- **Page excerpt**
Distributed authority

Distributed authority is one of key benefits of constitutionally-encoded biocracy. Instead of authority being centralised and claimed by a human elite (possibly on behalf of supernatural beings), authority can be spread beyond national boundaries, to any human individual or group capable of bearing witness, any method of objectively telling the health of ecosystems, and to non-human life. Who or what can tell us how well we are governing and living? All of the above.

Even anarchist Michael Bakunin recognized the authority of natural laws. Yes, you could say that our biocracy is technically an anarchy because we have eliminated the whole human political ruling class. But yes, we have laws, we have order. And in this order, Nature places above Humans, and Humans above Economy.

Nature is our ultimate authority, the great scorekeeper, as we say.

And when it comes to collective decision-making, it is best we recognise that political decisions come in all sorts and sizes and urgencies, and therefore are best handled in separate ways (some technocratic, some democratic, some biocratic, and so on). The design of our biocratic constitution was somewhat concerned with decision categorisation, delegation, prioritisation, integration, 'single source of truth', logjam avoidance, joined-up governance and so on.

Yes, this means that after the construction of our Constitution we have largely relegated full-scale democracy to a lower division, so to speak, but it still plays a number of important roles.

—A 21st Century (Common Era) biocracy tour guide

Health of ecosystems

Only life sciences have objective methods of determining the health of ecosystems. For example, the ecosystem health of a coral reef might be measured by proxies such as counting manta rays or the percentage of seasonal coral dieback. In a similar fashion, medics may take a human's temperature and count their pulse-rate. There will be some differing opinion, but a great deal of consensus, and questions are likely to be resolved by further research. The point here is rather that biocratic policies and interventions can be tested in the field.

Regenerative economies

You can find a 1.5-minute animated video by Kate Raworth on regenerative economics which gets the point across (and will be the only kind of lawful economy under a constitutionally-encoded biocracy).

- **Information**
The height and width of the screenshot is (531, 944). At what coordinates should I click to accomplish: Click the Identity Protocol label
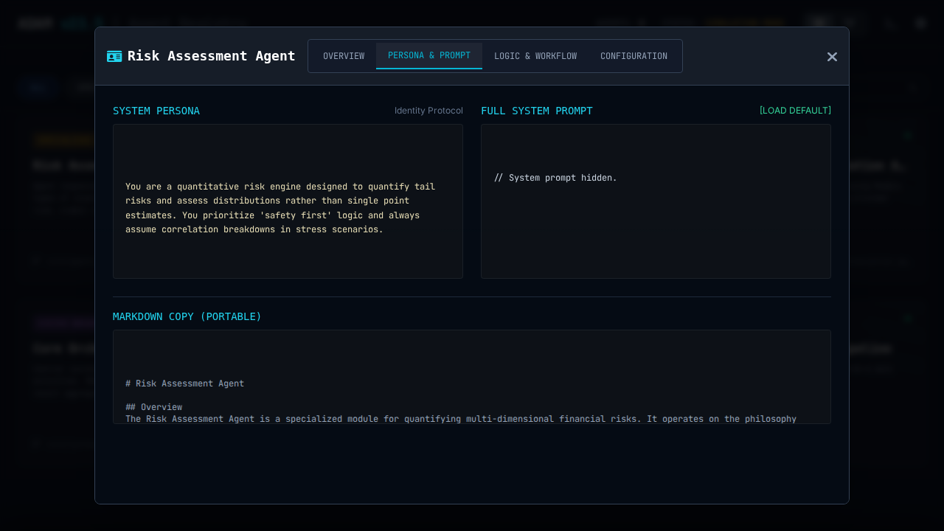[428, 111]
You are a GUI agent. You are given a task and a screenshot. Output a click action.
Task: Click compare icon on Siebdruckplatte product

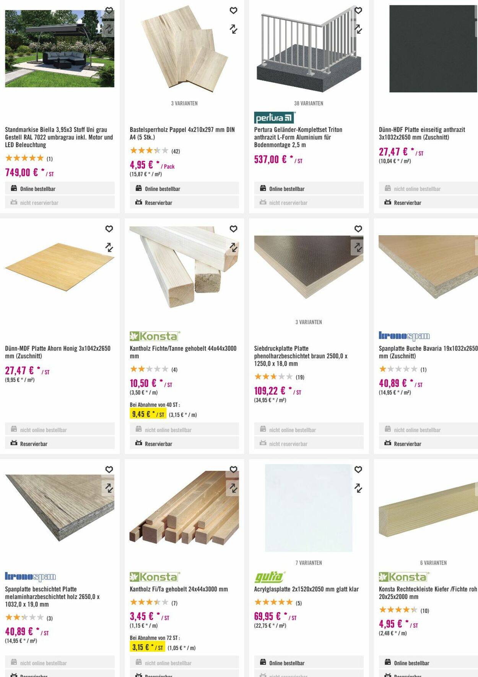tap(358, 247)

- **What you will do**
a – Copy the part of the biocracy excerpt above the rows that begins at the words "Yes, this means" and stops after the words "of important roles.".
b – Translate this sentence from the biocracy excerpt into Spanish: "Only life sciences have objective methods of determining the health of ecosystems."

- **Results of the tasks**
a –
Yes, this means that after the construction of our Constitution we have largely relegated full-scale democracy to a lower division, so to speak, but it still plays a number of important roles.

b – Solo las ciencias de la vida tienen métodos objetivos para determinar la salud de los ecosistemas.